Еще мне запомнился один мальчишка, морской пехотинец. Кореец по национальности. Он мне сказал, что является чемпионом России по тхэквондо. Он получил огнестрельное ранение бедра. Часть кости просто разнесло, но я не стал ему ногу ампутировать, опять же — по минимуму прооперировал и подготовил к эвакуации в госпиталь. Он все спрашивал, сможет ли заниматься спортом, и я его успокаивал, дескать, конечно сможешь, в госпитале тебя на ноги поставят. Правда, его я с тех пор больше не встречал. Вот не знаю, сохранили ему конечность или нет?
Звезда вместо креста
После возвращения в Москву мне дали месяц отпуска. За это время на меня ушли представления на два ордена мужества — за Грозный и за Аргун.
В конце июля, во второй половине дня, мне сообщают, что командир бригады меня срочно к себе требует. Полковник Генералов Сергей Евгеньевич. Орет, говорят, как бешеный: «где Белов?», а за ним этого обычно не водилось. Ну, думаю, все. ЧП в бригаде произошло, а я не в курсе. Захожу к нему в кабинет, и тут Генералов вскакивает, подбегает ко мне и начинает ломать ребра в объятиях, а мужик он был очень крепкий. Утвердили, говорит, твое представление на Героя, готовь парадный китель!
А за наградой я поехал нескоро. Указ был подписан в июле 1995-го, но золотую звезду мне вручили только 23 февраля 1996 года. Я к тому времени начал думать, что все это, наверное, шутка. А потом мы поехали в Кремль. Было очень волнительно.
Быть военным врачом
Через несколько лет я ушел на пенсию. Сейчас занимаюсь воспитательной работой во втором московском медицинском университете имени Н.И.Пирогова.

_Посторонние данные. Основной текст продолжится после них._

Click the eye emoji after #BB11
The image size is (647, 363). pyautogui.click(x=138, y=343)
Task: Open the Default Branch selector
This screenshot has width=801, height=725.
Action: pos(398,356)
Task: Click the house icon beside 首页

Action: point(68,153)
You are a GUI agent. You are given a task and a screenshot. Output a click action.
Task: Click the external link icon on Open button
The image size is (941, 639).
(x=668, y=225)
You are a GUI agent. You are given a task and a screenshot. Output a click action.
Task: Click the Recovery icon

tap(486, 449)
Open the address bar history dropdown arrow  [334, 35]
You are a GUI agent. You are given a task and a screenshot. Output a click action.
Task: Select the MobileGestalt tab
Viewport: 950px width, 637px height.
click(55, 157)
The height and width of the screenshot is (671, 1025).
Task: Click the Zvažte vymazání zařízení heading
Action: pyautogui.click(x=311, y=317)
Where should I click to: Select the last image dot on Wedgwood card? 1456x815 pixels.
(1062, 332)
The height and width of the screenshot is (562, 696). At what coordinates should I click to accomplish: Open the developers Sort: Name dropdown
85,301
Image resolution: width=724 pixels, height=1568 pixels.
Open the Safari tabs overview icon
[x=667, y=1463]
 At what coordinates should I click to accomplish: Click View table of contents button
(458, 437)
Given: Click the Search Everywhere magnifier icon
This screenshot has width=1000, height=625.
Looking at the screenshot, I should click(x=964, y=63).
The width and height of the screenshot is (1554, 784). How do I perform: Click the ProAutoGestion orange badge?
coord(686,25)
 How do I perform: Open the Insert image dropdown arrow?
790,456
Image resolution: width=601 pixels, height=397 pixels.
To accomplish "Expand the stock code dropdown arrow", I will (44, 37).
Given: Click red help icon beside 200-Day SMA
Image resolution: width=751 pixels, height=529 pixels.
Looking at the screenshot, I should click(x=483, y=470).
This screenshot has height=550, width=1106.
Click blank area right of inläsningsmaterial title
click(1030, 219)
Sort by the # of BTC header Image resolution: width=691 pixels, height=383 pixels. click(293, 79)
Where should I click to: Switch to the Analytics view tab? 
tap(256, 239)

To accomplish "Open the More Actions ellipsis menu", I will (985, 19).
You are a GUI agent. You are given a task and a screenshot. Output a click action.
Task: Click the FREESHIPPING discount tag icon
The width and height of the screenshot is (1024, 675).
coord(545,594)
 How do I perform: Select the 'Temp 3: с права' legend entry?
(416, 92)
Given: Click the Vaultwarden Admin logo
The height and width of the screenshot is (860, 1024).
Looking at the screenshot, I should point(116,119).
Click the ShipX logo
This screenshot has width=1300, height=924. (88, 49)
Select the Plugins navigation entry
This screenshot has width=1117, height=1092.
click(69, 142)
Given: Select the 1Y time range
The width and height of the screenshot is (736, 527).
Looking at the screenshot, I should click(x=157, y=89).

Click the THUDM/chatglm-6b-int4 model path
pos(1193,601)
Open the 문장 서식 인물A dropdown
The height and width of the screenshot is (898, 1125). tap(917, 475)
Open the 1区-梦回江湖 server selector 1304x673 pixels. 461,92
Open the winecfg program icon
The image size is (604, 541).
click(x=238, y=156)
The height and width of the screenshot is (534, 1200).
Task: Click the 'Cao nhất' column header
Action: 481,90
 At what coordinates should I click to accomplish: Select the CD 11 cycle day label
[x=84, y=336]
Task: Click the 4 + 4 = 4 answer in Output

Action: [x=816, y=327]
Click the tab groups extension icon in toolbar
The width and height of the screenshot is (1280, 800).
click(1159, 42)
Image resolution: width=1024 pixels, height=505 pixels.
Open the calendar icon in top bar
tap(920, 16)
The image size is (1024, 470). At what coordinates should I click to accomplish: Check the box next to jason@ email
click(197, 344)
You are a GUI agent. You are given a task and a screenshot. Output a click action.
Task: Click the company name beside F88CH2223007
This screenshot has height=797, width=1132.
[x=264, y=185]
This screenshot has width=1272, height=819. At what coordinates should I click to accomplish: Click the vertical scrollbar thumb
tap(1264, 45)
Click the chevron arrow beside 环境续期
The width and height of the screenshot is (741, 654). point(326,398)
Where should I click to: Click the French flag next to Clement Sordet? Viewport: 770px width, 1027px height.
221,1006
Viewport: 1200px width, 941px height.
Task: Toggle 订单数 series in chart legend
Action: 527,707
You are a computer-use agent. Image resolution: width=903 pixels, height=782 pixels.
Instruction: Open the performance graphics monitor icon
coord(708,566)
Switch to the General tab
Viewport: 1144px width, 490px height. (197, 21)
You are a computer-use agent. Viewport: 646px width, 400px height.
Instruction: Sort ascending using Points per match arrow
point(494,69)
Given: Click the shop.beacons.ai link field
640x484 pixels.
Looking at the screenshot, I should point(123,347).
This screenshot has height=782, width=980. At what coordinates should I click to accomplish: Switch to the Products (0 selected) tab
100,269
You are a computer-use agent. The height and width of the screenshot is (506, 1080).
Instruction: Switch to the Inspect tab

Так получилось, что за свою жизнь я познакомился со многими очень интересными людьми — ветеранами Великой Отечественной, военнослужащими, героями. Я приглашаю их в университет, чтобы студенты могли увидеть их своими глазами, спросить их о чем-то.
Накануне Дня Победы у нас побывал Герой Советского Союза Сергей Никитич Решетов. Он получил золотую звезду 21 марта 1945 года за форсирование реки Дунай. Участвовал в освобождении Вены, будучи командиром роты. На войне это самое выбиваемое руководящее звено — командир взвода и командир роты.
Я и сам провожу занятия со студентами. Сейчас в гражданских медвузах ликвидированы военные кафедры, хотя кто-то из наших выпускников пойдет служить — если не в вооруженные силы, то в пограничные или внутренние войска. Мы беседуем на разные темы, но я всегда стараюсь донести до них, что такое — быть военным врачом и, особенно, военным врачом в боевой обстановке.